Text →
──────────

As online shopping offers customers the benefits of crowd less browsing and no-queue-checkouts, they are preferring ease and convenience of ecommerce platforms over stampedes and long waiting hours at physical retail stores. The holiday season is huge for both customers and businesses. While the season opens up broad channels of revenues for businesses, it also is one of the most challenging and demanding time. Every year, several of these ‘unprepared’ businesses face strategic failures, causing the ultimate shopping fiasco.
Last year, while Amazon emerged out as a winner in the ecommerce space, J. Crew drove customers away with a crashed website and a “hang on a sec” screen. The massive 50% discount on all online orders lured several potential customers to the J. Crew website, but the technical glitch resulted in several incomplete orders and frustrated shoppers.
In a way, downtime is good news for any e-commerce company. It indicates tremendous success in engaging the customers and other stakeholders including vendors, back end IT teams and marketing units. This means the business is heading in the right direction. Only the performance of the IT systems has to be constantly reinforced to match the ‘difficult to predict’ user activity. Fail–Safe Performance Testing has become a must for any business environment which thrives on heavy volume transactions during peak seasons.
It is evident that demand for highly scalable and dependable system is increasing exponentially for IT–driven verticals especially e-tail, e-Learning, healthcare etc. In addition, customers are getting less tolerant and excessively vocal on social networks by sharing poor buying experience with screenshots.
Performance testing for e-commerce
When it comes to e-commerce, performance testing assumes multiple dimensions. Performance testing of such a complex system should be done in a layered approach that is both manageable and delivers comprehensive coverage. Big distributed systems can not be fully tested in a UAT environment. There are several levels of testing that stretch over a range of speeds, resources, and fidelity to a production system.

──────────

What this exercise asks →
**1.** For each statement, say yes or no to whether it agrees with the passage on e-commerce performance testing, and quote the words of the passage that decide it. (a) J. Crew offered a 50% discount on all online orders. (b) Big distributed systems can be fully tested in a UAT environment. (c) Downtime is described as good news for an e-commerce company in a way.
**2.** Extend the passage on e-commerce performance testing with a few sentences that pick up after its final sentence.

Data shown →
──────────

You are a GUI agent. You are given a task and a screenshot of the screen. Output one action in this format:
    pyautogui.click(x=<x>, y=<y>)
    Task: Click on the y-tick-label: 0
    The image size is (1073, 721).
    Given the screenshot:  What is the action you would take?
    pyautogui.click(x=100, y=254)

──────────

Answers for the tasks →
**1.**
(a) Yes: "The massive 50% discount on all online orders lured several potential customers to the J. Crew website"
(b) No: "Big distributed systems can not be fully tested in a UAT environment."
(c) Yes: "In a way, downtime is good news for any e-commerce company."

**2.**
For example, a typical large system might consist of thousands of various servers, front-end Web applications, REST API servers, internal services, caching systems, and various databases. Such a system might process several terabytes of data every day and its storage is measured in petabytes. Countless clients and users constantly hit it. It is difficult to replicate all this on a UAT environment.
Testing of large–scale distributed systems is complex and there is much to test beyond traditional testing methods. Performance testing, load testing, and error testing – all should be undertaken with realistic usage patterns and extreme loads.
Traditionally performance testing approach usually involves identification of key scenarios, setting up the load environment, designing the scripts, generating load, monitoring, and at last, analysis and reporting. It works for most of the system, but it is completely a different ball game when conducting performance testing of a large–scale distributed system.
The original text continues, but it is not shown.